▶ [REQUIRED WORK] Exactly as written, transcribe the data from its opening line through the line containing "ΕΠΙΚΟΙΝΩΝΙΑ (89, 38)". Leave every picture out.

---- MATERIAL TO PROCESS

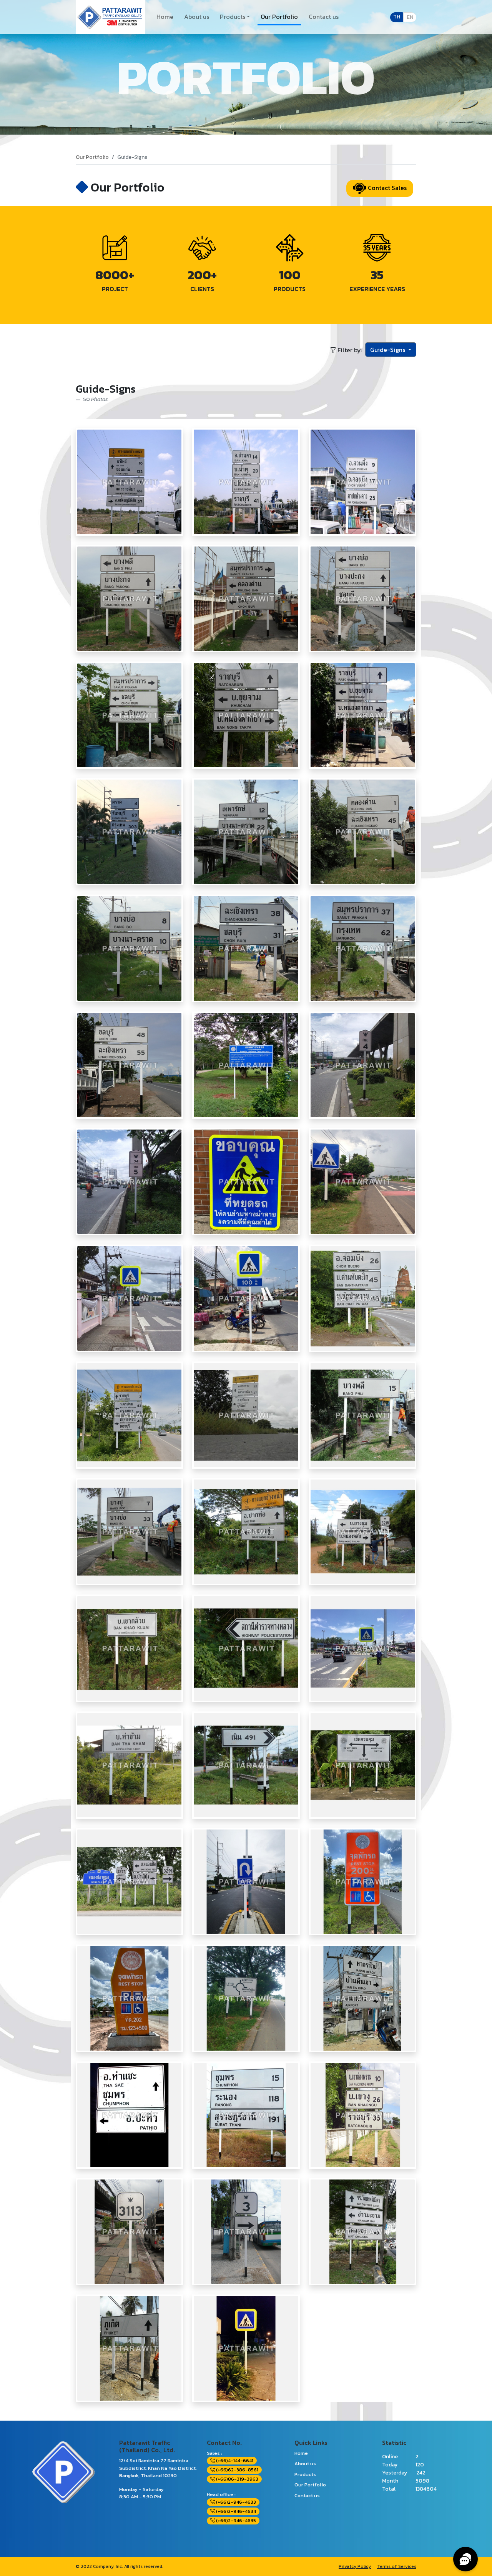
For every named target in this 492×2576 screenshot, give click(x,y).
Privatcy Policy (355, 2566)
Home (164, 16)
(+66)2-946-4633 (235, 2502)
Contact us (324, 16)
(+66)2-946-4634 (235, 2511)
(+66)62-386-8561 (236, 2469)
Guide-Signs (388, 349)
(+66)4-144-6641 (234, 2460)
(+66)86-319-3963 (236, 2479)
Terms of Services (396, 2566)
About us (196, 16)
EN (410, 17)
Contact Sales (386, 187)
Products (232, 16)
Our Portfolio (279, 16)
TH (396, 17)
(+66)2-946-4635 (235, 2520)
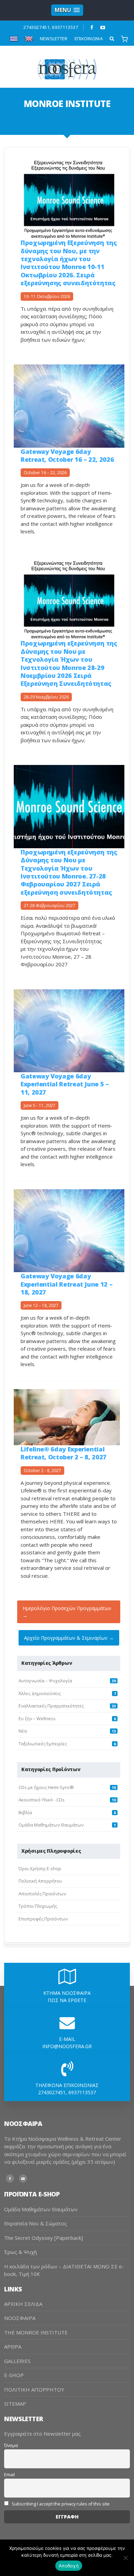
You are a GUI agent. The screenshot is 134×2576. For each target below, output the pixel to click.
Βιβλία (25, 1812)
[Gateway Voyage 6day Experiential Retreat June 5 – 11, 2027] (69, 1030)
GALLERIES (17, 2360)
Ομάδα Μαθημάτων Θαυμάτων (51, 1825)
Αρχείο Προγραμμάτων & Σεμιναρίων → (69, 1638)
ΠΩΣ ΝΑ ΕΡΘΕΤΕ (67, 2000)
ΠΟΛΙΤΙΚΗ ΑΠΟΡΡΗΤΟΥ (34, 2389)
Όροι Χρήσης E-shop (40, 1868)
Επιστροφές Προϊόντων (43, 1919)
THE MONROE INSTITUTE (36, 2332)
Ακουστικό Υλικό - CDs (42, 1800)
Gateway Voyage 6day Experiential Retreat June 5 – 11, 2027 (65, 1084)
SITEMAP (15, 2403)
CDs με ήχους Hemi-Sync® (46, 1787)
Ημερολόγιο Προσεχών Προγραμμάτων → (67, 1612)
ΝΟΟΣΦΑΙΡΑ (19, 2317)
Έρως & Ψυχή (20, 2251)
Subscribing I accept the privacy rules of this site (60, 2504)
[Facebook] (91, 27)
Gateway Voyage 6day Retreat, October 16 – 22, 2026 (67, 455)
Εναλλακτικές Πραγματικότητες (51, 1706)
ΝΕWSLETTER (54, 38)
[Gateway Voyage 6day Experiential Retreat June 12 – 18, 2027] (69, 1230)
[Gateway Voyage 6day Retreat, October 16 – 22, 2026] (69, 405)
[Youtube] (102, 27)
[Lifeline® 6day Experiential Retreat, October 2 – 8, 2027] (67, 1416)
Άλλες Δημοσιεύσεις (40, 1693)
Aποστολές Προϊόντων (42, 1894)
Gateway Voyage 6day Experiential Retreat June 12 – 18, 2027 (66, 1284)
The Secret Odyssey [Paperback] (43, 2237)
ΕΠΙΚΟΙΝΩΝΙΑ (89, 38)
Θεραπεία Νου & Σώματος (35, 2223)
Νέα (23, 1731)
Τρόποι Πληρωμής (38, 1906)
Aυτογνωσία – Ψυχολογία (45, 1681)
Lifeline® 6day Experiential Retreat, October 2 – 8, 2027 (64, 1453)
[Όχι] (125, 2557)
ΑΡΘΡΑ (12, 2346)
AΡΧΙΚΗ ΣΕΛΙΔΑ (23, 2303)
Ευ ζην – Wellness (37, 1718)
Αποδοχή (69, 2565)
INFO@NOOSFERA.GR (67, 2046)
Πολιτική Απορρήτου (40, 1881)
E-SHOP (14, 2375)
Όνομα (11, 2445)
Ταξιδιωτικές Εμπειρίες (43, 1744)
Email (9, 2475)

--------

▶ [YOUR SOLUTION]
For every named target in this 492×2576 screenshot, give click(x,y).
Privatcy Policy (355, 2566)
Home (164, 16)
(+66)2-946-4633 (235, 2502)
Contact us (324, 16)
(+66)2-946-4634 (235, 2511)
(+66)62-386-8561 (236, 2469)
Guide-Signs (388, 349)
(+66)4-144-6641 (234, 2460)
(+66)86-319-3963 (236, 2479)
Terms of Services (396, 2566)
About us (196, 16)
EN (410, 17)
Contact Sales (386, 187)
Products (232, 16)
Our Portfolio (279, 16)
TH (396, 17)
(+66)2-946-4635 (235, 2520)
You are a GUI agent. The screenshot is 134×2576. For each target below, output the pixel to click.
Βιβλία (25, 1812)
[Gateway Voyage 6day Experiential Retreat June 5 – 11, 2027] (69, 1030)
GALLERIES (17, 2360)
Ομάδα Μαθημάτων Θαυμάτων (51, 1825)
Αρχείο Προγραμμάτων & Σεμιναρίων → (69, 1638)
ΠΩΣ ΝΑ ΕΡΘΕΤΕ (67, 2000)
ΠΟΛΙΤΙΚΗ ΑΠΟΡΡΗΤΟΥ (34, 2389)
Όροι Χρήσης E-shop (40, 1868)
Επιστροφές Προϊόντων (43, 1919)
THE MONROE INSTITUTE (36, 2332)
Ακουστικό Υλικό - CDs (42, 1800)
Gateway Voyage 6day Experiential Retreat June 5 – 11, 2027 (65, 1084)
SITEMAP (15, 2403)
CDs με ήχους Hemi-Sync® (46, 1787)
Ημερολόγιο Προσεχών Προγραμμάτων → (67, 1612)
ΝΟΟΣΦΑΙΡΑ (19, 2317)
Έρως & Ψυχή (20, 2251)
Subscribing I accept the privacy rules of this site (60, 2504)
[Facebook] (91, 27)
Gateway Voyage 6day Retreat, October 16 – 22, 2026 (67, 455)
Εναλλακτικές Πραγματικότητες (51, 1706)
ΝΕWSLETTER (54, 38)
[Gateway Voyage 6day Experiential Retreat June 12 – 18, 2027] (69, 1230)
[Gateway Voyage 6day Retreat, October 16 – 22, 2026] (69, 405)
[Youtube] (102, 27)
[Lifeline® 6day Experiential Retreat, October 2 – 8, 2027] (67, 1416)
Άλλες Δημοσιεύσεις (40, 1693)
Aποστολές Προϊόντων (42, 1894)
Gateway Voyage 6day Experiential Retreat June 12 – 18, 2027 (66, 1284)
The Secret Odyssey [Paperback] (43, 2237)
ΕΠΙΚΟΙΝΩΝΙΑ (89, 38)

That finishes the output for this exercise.